::: Extracted material
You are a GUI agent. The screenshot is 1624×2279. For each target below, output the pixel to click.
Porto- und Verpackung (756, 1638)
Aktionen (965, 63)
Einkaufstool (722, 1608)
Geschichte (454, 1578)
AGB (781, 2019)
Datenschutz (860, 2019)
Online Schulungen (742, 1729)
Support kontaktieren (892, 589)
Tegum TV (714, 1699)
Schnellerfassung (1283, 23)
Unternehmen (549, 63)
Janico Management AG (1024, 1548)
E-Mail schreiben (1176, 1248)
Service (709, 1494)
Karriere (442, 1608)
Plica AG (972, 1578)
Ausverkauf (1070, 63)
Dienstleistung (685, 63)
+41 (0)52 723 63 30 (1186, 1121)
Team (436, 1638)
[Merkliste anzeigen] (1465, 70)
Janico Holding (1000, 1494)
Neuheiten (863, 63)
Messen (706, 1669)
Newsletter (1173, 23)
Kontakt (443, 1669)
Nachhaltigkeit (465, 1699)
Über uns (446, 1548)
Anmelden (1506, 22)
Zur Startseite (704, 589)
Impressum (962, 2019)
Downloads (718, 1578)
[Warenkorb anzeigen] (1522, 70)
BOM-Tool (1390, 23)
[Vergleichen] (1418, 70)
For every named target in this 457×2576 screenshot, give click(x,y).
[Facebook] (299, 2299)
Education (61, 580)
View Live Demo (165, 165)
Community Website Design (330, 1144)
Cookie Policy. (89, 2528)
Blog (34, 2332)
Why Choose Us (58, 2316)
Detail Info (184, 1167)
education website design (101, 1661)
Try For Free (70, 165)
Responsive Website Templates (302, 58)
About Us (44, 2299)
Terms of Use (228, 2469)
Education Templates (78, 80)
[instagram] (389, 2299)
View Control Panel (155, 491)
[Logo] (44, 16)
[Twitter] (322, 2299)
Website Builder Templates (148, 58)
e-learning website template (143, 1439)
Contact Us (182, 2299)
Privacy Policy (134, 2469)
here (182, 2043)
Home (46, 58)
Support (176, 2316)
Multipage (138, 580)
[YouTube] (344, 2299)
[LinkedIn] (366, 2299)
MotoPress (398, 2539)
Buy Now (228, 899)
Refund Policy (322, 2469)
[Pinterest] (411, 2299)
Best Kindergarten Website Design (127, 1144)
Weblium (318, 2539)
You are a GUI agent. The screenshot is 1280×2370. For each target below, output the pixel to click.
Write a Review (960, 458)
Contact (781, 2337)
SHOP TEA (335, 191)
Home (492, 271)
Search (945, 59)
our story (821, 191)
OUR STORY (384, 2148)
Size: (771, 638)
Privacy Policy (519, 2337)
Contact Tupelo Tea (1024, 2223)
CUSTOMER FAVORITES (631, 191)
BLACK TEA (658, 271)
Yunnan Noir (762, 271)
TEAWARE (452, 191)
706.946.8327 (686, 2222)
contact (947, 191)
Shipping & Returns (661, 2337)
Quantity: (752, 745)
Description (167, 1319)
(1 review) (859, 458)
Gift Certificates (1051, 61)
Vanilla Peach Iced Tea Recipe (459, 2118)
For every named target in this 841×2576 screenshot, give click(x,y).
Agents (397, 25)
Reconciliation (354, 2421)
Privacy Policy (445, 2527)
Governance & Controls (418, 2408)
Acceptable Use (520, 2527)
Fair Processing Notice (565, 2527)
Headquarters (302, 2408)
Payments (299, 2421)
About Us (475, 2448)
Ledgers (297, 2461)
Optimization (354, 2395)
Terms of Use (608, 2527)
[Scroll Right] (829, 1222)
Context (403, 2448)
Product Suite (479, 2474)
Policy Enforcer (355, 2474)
::::::
- Aim of the exercise -
What is wanted is the number of lines holding "below" in the entries. Nothing else should be given.

- Task answer -
2